One thing that has always seemed weird to me is how companies who announce
they've "won $Xm in funding" seem to be 'rated' higher than companies that are
making modest profits and growing fast. IMHO "winning" investment just means
you convinced someone to give you some money. Whereas a company that's
profitable and growing fast, you've proven your business model - far more
impressive than convincing a handful of people to give you some cash.
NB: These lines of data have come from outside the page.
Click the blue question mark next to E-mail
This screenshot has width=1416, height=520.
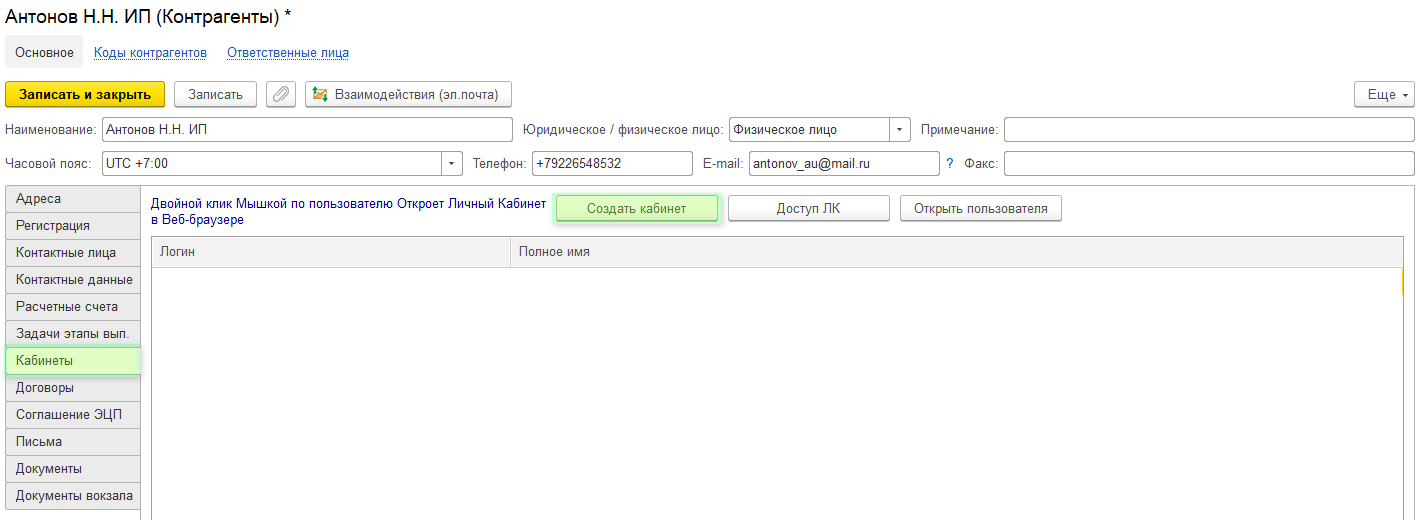(950, 163)
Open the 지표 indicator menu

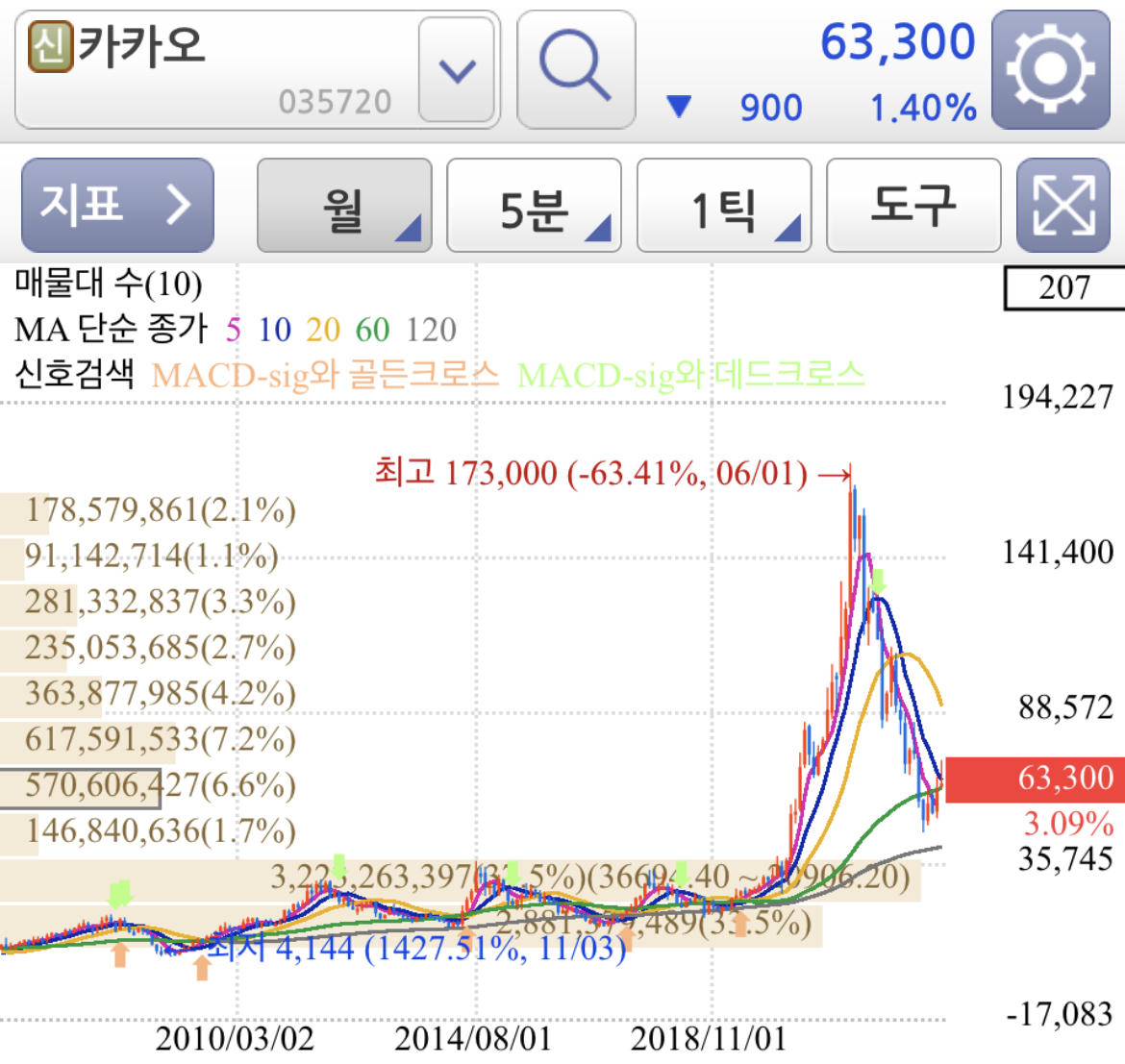coord(115,205)
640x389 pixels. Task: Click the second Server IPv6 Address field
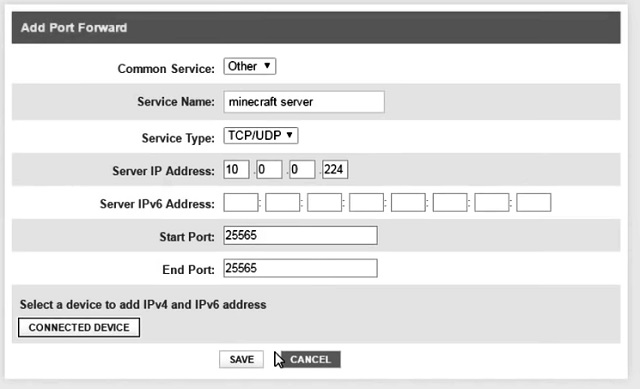(x=282, y=202)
Much as I hate a lot of what 37signals have to say, when URL shorteners,
twitter crawlers, etc getting millions in funding, you have to ask yourself if
that's a good thing, impresive, or just the sign of a large bubble that will
burst pretty soon. Building a business on top of another unproven business -
is _anyone_ doing any sort of risk assessment here? Or even thinking about
business models? Or are they just hyping up the hype to the next level and
taking the easy investment money. There's a lot to be said for just being a
quietly profitable startup without all the hype+glitz+bs.

Just my 2p.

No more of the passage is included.